You picked a strange time to move! Around 500 BC, Lesbos and the other Ionian islands were under Persian control. Athens wasn't yet openly hostile to Persia (and the Persians even had reason to think, thanks to Athens' unratified submission in 507 BC, that they had subjected Athens too), but even so there may have been less open relations between the two communities than in the half-century that followed. But not to fret: the Athenians would have had little reason to reject a skilled worker who came from their own supposed foundations in the east and who spoke a dialect similar to their own.
Now, we know much more about the kind of things an immigrant would encounter at Athens in 400 BC than we do in 500 BC. A lot of later institutions and infrastructure wouldn't have been in place yet. For one thing, in 500 BC the Peiraieus - the famous harbour city of Athens - hadn't been built yet, and your way to the city would be inland from the shallow beach at Phaleron. For another, a lot of the officials and formalities that you would encounter might have been different than they are at the time when we actually have evidence. Bear this in mind - I will have to reach for later evidence which may not actually be valid for such an early time.
In any case, your first task when you arrived at the city would be to find your proxenos. This was the local resident who was designated to act as a "friend," host, and first point of contact for all envoys and travellers from a particular community. There were only a few poleis on Lesbos and the odds are that you are from Mytilene, the largest community on Lesbos, so you'd need to find the proxenos of the Mytileneans. If you are from Methymna instead, find the guy who does the thing for Methymna. It's pretty straightforward. The proxenos should be able to tell you what to do (though his main business is taking care of high-status visitors, so he probably won't have that much time for a simple craftsman like you).
In later times the main thing would be to find the polemarch, the magistrate responsible for migrant affairs. He will get you registered as a metoikos (metic), or resident foreigner. This was a specific subclass of the Athenian population - freeborn, but below citizen status. As a metic you were liable to an annual poll tax and military service whenever the levy was called up. In return, you would be free to live and work in Athens, and in 500 BC you were even still free to marry an Athenian citizen woman if you wanted, in which case your children would probably be counted as Athenian citizens (this kind of marriage would become illegal in 451 BC). You would not have any political rights, though, and you were not allowed to represent yourself in court.

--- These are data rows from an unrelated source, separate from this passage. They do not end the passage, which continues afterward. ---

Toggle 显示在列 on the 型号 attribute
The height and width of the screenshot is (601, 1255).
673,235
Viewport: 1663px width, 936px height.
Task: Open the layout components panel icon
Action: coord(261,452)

(It's not clear if the polemarch was already the point man for registering metics at this early stage; his initial role, as his title suggests, was to command the army. This function disappears soon after 490 BC. Either way, the polemarch is one of the nine archons, the highest magistrates of the city, so be polite.)
It's also my sad duty to crush your dreams: as a metic you were forbidden to buy land or own property. Greek communities jealously guarded the landed property on which enrollment in the highest status classes would often be based; they also recognised that rents on land and housing were important sources of income for citizens and the state treasury. So you'll be stuck renting a place for the rest of your life. But that will also help you to establish yourself, since you're likely to end up living in a residential block alongside other skilled migrant workers. They will be able to help you get the connections to find work.
From then on, it'll be a daily grind in a society where you are systematically kept in a subordinate position. Don't get me wrong - it's quite possible for a metic to make a fortune, and even to live forever in the memory of ancient historians, like the metic orator Lysias or the metic philosopher Aristotle. You could have chosen a worse time to move to Athens: in less than 20 years they will begin massively expanding their navy and building the dockyards at Peiraieus, so there will be no shortage of work for a skilled carpenter (just make sure you're out of town when the Persians burn the whole place to the ground in 480 BC). But you will never cast a vote in the assembly or serve on a jury or be counted as an Athenian. Unless Themistokles enfranchises you (it's debated). Still, you got here early enough to hope that your children might.